DocumentsDate added
Original article
Chowdhury Piali1, Roy Suparna2, Dasgupta Anindya3*,Basu Souvik4,Mukhopadhyay Ashis5
1 Final year post graduate in MD,Department of Biochemistry, Calcutta National Medical College, Kolkata
2 Assistant Professor2, Professor & Head3 and Senior Resident4, Department of Biochemistry, Calcutta National Medical College, Kolkata
5 Professor & Head, Department of Psychiatry, Calcutta National Medical College & Hospital, Kolkata
The name of the department(s) and institution(s) to which the work should be attributed:
Department of Biochemistry and Department of Psychiatry, Calcutta National Medical College & Hospital, Kolkata 14, India
Address reprint requests to
*Dr. Anindya Dasgupta,
Professor & Head, Dept. of Biochemistry, Calcutta National Medical College, 32 Gorachand Road,Kolkata 14, India
Article citation: Piali C, Suparna R,Anindya D, Souvik B, Ashis M. Effect of lipid peroxidation and protein carbonylation on altered Na+K+Atpase activity in newly diagnosed schizophrenia patients. J Pharm Biomed Sci 2015;05(12):908–913. Available at www.jpbms.info
Abstract:
Background Alteration of Na+K+ATPase activity is found in several neuropsychiatric disorders including schizophrenia.
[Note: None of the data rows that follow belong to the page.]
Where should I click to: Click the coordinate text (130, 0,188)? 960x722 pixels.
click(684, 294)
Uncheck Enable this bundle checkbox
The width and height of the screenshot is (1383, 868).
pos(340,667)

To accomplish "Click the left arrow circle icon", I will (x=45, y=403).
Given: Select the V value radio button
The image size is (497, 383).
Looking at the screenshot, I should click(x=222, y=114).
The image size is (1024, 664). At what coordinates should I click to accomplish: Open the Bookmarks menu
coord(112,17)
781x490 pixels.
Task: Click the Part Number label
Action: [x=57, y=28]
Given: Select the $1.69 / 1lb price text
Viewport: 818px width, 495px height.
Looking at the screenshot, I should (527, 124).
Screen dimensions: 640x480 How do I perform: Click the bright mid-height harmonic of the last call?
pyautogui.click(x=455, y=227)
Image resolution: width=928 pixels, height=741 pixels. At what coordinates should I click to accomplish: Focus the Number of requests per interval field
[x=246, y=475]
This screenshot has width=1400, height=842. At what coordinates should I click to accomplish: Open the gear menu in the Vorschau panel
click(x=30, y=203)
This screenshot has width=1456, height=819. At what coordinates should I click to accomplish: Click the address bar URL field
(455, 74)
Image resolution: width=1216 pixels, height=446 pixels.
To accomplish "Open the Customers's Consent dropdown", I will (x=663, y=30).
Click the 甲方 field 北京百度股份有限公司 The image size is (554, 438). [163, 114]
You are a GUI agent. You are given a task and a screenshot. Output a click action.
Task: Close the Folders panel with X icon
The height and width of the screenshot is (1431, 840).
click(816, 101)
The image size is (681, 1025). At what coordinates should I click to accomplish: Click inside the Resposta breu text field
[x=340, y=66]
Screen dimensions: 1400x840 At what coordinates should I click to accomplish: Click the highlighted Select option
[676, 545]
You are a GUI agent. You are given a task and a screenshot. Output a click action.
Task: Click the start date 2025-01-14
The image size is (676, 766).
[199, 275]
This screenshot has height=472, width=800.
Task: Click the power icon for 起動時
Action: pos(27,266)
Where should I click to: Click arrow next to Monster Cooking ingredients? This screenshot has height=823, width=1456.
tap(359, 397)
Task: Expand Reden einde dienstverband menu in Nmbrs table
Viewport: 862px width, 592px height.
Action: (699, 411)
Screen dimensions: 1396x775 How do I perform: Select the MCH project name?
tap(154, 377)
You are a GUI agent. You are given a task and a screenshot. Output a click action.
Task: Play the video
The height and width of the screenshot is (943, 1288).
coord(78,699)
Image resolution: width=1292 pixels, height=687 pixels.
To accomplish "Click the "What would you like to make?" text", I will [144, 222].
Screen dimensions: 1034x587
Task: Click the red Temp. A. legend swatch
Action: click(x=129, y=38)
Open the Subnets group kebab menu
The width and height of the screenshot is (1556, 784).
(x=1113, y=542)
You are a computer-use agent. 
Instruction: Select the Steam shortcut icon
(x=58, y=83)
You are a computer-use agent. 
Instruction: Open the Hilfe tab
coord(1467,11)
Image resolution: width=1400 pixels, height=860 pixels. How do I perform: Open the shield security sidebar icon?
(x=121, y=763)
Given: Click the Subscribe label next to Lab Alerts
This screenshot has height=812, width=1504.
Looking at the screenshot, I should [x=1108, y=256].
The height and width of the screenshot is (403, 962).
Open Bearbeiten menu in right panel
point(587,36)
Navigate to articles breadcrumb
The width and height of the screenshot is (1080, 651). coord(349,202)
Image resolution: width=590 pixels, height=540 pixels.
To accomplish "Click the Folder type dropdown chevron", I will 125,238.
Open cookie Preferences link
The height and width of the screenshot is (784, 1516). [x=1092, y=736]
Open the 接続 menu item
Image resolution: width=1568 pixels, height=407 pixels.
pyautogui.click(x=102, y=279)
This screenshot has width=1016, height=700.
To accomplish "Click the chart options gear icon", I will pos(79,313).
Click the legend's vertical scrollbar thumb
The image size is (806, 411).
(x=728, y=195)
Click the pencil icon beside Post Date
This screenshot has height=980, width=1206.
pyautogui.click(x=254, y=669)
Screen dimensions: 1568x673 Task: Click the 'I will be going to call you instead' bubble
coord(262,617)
Effect of oxidative stress has been put forward as a plausible mechanism for this, although with variable results. Aim To assess the effects of oxidative stress induced membrane lipid damage and cellular protein alteration on Na+K+ATPase activity in newly diagnosed schizophrenia patients. Settings and Design It was undertaken as a hospital-based horizontal, observational case control study in a tertiary care urban hospital involving 46 cases and 50 controls spanning a period of 1 year. Materials and Methods RBC membrane Na+K+ATPase levels were measured by the NADH/ATP coupled kinetic assay method. Serum thiobarbituric acid reacting substances (TBARS) and protein carbonyl (PC) values were measured by spectrophotometric techniques. Tissue protein was estimated by Lowry’s method.Statistical Analysis After testing for normal distribution of the data obtained, independent t test, Pearson’s correlation analysis and multiple linear regression analyses were performed to analyse the difference between mean values, strength of association between parameters and predictive values of oxidative stress parameters on the Na+K+ATPase activity, respectively.Results Membrane Na+K+ATPase activity was significantly lower with significantly higher values of serum TBARS and PC in cases (p < 0.001). Although, both PC and TBARS showed significant negative correlation with Na+K+ATPase activity, it was found to be dependent significantly on the serum TBARS values only.Conclusion The study indicates that although, the increased oxidative stress in schizophrenia damages both membrane lipids and tissue proteins significantly, the compromised Na+K+ATPase activity is more crucially dependent on membrane lipid damage.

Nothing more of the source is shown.